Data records
========================

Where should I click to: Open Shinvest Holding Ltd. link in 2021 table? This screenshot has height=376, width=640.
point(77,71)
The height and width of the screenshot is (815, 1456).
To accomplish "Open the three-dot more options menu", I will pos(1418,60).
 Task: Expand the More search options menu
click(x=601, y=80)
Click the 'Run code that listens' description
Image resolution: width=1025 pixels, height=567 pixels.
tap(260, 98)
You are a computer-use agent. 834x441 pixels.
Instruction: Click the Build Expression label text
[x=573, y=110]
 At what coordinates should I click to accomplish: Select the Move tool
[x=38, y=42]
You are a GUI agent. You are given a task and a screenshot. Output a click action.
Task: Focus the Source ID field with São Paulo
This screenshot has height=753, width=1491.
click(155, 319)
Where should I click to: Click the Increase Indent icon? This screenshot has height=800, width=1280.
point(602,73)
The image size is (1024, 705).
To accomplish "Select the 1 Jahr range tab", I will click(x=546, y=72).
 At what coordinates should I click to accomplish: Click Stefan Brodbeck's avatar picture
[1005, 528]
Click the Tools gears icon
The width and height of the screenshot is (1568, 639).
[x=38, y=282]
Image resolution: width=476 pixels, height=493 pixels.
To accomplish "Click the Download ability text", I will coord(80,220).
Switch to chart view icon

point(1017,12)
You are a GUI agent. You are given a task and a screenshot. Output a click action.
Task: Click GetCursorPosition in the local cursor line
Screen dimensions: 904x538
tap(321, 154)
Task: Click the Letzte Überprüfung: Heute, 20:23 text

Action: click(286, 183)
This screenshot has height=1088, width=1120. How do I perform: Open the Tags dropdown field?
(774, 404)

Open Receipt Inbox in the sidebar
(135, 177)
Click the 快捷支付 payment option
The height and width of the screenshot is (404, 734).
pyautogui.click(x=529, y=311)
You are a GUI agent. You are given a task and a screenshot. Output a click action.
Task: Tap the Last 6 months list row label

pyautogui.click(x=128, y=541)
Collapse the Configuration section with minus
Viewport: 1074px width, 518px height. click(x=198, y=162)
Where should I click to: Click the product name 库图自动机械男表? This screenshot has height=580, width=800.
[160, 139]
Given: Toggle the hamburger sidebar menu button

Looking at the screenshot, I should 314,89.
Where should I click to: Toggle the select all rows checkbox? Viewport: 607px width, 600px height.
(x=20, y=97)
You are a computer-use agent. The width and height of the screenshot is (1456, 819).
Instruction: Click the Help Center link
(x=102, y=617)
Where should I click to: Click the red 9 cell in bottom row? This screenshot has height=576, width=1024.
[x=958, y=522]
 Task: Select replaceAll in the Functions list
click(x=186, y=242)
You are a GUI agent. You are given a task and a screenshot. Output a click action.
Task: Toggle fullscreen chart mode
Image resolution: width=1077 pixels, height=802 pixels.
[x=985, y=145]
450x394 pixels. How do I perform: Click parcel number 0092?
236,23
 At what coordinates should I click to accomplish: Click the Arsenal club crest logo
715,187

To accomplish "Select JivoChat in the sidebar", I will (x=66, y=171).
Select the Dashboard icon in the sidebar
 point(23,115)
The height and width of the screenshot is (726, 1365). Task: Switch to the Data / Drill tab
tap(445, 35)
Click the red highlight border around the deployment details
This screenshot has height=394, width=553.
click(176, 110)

========================

The answer is the records above restated word for word from their opening line through the line that holds "Task: Click GetCursorPosition", both included, and nothing else.

§ SOLVED PROBLEM
Where should I click to: Open Shinvest Holding Ltd. link in 2021 table? This screenshot has height=376, width=640.
point(77,71)
The height and width of the screenshot is (815, 1456).
To accomplish "Open the three-dot more options menu", I will pos(1418,60).
 Task: Expand the More search options menu
click(x=601, y=80)
Click the 'Run code that listens' description
Image resolution: width=1025 pixels, height=567 pixels.
tap(260, 98)
You are a computer-use agent. 834x441 pixels.
Instruction: Click the Build Expression label text
[x=573, y=110]
 At what coordinates should I click to accomplish: Select the Move tool
[x=38, y=42]
You are a GUI agent. You are given a task and a screenshot. Output a click action.
Task: Focus the Source ID field with São Paulo
This screenshot has height=753, width=1491.
click(155, 319)
Where should I click to: Click the Increase Indent icon? This screenshot has height=800, width=1280.
point(602,73)
The image size is (1024, 705).
To accomplish "Select the 1 Jahr range tab", I will click(x=546, y=72).
 At what coordinates should I click to accomplish: Click Stefan Brodbeck's avatar picture
[1005, 528]
Click the Tools gears icon
The width and height of the screenshot is (1568, 639).
[x=38, y=282]
Image resolution: width=476 pixels, height=493 pixels.
To accomplish "Click the Download ability text", I will coord(80,220).
Switch to chart view icon

point(1017,12)
You are a GUI agent. You are given a task and a screenshot. Output a click action.
Task: Click GetCursorPosition in the local cursor line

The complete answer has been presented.